Scenario #3. Probability of occurring 20% 
The upper level jet slides south of Tahoe, we receive about the same amount of precipitation as Scenario #1 (2-6"), maybe a little more, and snow levels would fluctuate between 6000 and 8000 ft. This is obviously the best case scenario with snow down to and below lake level for at least part of the storm with snow above 7000 ft. for the majority of the event. This event will also promote more spillover precipitation, so Mt. Rose, Heavenly and western Nevada would see more rain and snow. This would drop 1-3 ft.+ of some prime sticky Sierra cement. 

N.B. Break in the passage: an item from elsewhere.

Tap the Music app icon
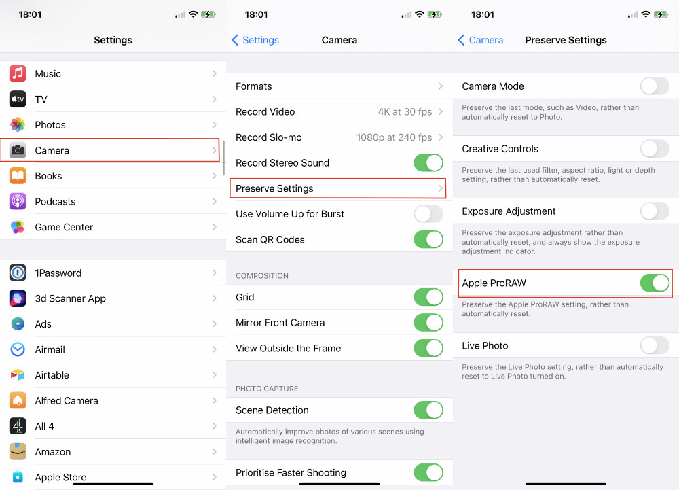The image size is (679, 490). click(x=18, y=73)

Models recently have trended to a slightly more southerly track for the jet. IF this continues and colder air can make a strong push to the east/southeast, the probability of Scenario #3 occurring increases. HOWEVER, I am skeptical of any significant southerly storm track change due to the presence of the ridge, the orientation of the waves, and what we have seen recently. 

If you are still reading at this point, congratulations. As the title of the post says, this weekend represents a crossroads of sorts for the 2014-15 Sierra winter. And when I think of crossroads, I think of Bone Thugs. And if you don't, shame on you. 

The crossroads facing the Sierra doesn't include missing Uncle Charlie (RIP Uncle Charlie) but it does include the three scenarios described above. This event could bring some needed precipitation that will help fill reservoirs in Northern California, but with high snow levels. This event could also decimate the snowpack with a major rain on snow event. And finally, it could provide a nice reprieve from the bummer of the winter we've had and refresh the snowpack for most of the resorts, especially the higher elevation ones (Kirkwood, Mt. Rose, Heavenly, etc.).